» **YOUR GOAL**: Report, from the records below, every line where the word "title" appears.

» **DATASET CONTENT**:

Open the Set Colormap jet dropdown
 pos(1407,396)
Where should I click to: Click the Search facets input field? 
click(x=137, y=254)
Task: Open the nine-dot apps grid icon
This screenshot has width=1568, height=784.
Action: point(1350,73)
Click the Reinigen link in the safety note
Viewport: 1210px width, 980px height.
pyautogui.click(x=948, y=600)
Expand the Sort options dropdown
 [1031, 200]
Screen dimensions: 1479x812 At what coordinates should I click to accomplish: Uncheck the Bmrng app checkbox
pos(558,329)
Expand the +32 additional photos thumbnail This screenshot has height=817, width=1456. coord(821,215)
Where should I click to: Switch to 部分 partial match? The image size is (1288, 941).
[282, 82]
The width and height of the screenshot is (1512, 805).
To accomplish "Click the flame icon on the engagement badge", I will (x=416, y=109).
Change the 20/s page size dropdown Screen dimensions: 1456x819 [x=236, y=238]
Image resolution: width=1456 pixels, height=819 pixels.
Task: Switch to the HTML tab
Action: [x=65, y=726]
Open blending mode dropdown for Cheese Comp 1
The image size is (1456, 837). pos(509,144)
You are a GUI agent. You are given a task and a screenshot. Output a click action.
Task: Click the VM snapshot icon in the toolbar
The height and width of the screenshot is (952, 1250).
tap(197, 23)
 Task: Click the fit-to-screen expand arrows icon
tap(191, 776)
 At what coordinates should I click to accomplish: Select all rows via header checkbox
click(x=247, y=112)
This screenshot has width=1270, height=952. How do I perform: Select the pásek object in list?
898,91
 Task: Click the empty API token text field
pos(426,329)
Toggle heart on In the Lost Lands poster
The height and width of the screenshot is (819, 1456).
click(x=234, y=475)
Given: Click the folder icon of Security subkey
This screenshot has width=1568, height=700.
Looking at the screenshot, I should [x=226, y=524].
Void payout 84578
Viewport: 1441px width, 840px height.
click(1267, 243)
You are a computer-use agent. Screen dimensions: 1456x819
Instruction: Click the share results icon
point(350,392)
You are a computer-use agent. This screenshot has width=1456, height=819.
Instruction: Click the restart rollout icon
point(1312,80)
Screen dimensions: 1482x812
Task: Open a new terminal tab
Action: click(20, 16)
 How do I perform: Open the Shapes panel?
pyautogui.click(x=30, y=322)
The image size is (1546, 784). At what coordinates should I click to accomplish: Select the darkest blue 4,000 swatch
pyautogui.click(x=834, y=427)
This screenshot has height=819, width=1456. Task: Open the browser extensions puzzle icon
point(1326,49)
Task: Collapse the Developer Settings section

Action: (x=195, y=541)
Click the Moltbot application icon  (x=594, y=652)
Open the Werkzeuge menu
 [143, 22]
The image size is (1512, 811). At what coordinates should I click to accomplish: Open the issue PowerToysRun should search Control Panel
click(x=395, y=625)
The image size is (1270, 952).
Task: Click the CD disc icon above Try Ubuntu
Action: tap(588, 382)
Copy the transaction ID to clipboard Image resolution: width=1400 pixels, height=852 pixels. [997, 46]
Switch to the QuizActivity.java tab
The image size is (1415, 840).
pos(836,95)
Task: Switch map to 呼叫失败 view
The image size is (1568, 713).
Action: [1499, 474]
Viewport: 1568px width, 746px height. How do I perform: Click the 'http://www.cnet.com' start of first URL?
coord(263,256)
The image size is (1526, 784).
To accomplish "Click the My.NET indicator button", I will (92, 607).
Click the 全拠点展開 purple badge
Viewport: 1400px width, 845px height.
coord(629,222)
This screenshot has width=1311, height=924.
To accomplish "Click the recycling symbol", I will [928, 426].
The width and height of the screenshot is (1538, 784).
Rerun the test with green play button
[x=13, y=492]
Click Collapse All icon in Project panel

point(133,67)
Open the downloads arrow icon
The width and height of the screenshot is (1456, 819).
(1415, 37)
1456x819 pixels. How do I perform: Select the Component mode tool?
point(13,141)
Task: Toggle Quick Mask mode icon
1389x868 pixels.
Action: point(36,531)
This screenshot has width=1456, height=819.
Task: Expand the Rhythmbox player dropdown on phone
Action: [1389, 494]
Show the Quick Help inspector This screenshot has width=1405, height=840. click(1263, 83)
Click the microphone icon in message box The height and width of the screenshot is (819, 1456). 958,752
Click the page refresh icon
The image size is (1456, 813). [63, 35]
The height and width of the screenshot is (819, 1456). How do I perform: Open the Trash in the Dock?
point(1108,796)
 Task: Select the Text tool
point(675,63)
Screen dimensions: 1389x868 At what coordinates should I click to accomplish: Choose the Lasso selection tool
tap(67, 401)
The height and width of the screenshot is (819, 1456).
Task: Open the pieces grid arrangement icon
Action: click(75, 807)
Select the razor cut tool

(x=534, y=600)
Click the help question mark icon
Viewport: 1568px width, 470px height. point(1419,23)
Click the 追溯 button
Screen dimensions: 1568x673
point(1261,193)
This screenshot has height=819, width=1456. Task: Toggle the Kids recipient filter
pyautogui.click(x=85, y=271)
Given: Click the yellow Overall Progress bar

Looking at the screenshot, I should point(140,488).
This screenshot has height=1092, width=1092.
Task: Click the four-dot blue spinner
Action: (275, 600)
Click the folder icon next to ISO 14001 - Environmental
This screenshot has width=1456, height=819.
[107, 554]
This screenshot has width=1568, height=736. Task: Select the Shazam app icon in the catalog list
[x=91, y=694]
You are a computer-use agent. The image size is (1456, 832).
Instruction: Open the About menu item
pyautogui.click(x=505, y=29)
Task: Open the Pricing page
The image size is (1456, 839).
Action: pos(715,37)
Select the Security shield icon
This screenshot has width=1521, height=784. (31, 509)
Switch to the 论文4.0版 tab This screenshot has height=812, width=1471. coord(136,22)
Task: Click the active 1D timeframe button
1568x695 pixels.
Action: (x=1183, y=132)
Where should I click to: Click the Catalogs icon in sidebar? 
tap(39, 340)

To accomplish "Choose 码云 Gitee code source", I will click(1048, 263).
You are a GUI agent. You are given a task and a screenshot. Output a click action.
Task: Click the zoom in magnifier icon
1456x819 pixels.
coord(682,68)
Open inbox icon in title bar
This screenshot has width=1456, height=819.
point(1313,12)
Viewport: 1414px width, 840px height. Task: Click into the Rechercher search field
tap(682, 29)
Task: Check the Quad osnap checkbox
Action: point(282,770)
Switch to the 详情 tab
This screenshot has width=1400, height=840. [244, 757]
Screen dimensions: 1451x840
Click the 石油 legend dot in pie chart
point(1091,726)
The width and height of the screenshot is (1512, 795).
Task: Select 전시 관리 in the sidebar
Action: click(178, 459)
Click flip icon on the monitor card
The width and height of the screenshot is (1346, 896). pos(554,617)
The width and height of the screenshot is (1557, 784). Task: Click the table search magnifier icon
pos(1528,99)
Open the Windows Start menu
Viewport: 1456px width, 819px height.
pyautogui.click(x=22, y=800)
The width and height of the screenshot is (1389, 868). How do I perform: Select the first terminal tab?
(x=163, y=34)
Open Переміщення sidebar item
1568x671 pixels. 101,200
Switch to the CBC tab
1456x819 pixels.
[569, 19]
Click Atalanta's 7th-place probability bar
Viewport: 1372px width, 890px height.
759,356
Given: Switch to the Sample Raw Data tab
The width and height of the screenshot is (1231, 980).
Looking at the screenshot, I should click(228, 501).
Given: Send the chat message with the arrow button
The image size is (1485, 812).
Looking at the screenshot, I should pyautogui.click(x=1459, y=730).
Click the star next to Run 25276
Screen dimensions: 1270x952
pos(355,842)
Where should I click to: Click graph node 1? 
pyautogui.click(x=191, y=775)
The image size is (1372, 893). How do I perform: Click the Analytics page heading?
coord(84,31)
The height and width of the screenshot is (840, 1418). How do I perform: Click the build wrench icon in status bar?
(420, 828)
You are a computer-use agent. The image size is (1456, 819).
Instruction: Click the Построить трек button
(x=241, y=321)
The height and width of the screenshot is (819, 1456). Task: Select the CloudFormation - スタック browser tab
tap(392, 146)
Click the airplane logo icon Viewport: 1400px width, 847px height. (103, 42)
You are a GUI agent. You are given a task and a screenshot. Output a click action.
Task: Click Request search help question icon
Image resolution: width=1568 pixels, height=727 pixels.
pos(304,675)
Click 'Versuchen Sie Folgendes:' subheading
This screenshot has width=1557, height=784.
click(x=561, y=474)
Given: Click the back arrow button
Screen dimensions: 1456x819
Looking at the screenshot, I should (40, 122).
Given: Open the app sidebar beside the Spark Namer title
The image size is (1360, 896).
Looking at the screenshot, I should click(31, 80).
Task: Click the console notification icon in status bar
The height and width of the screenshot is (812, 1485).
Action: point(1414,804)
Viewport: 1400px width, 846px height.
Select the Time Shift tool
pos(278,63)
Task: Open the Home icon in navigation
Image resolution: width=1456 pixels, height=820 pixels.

» **EXERCISE RESPONSE**:
Open inbox icon in title bar
Given: Open the app sidebar beside the Spark Namer title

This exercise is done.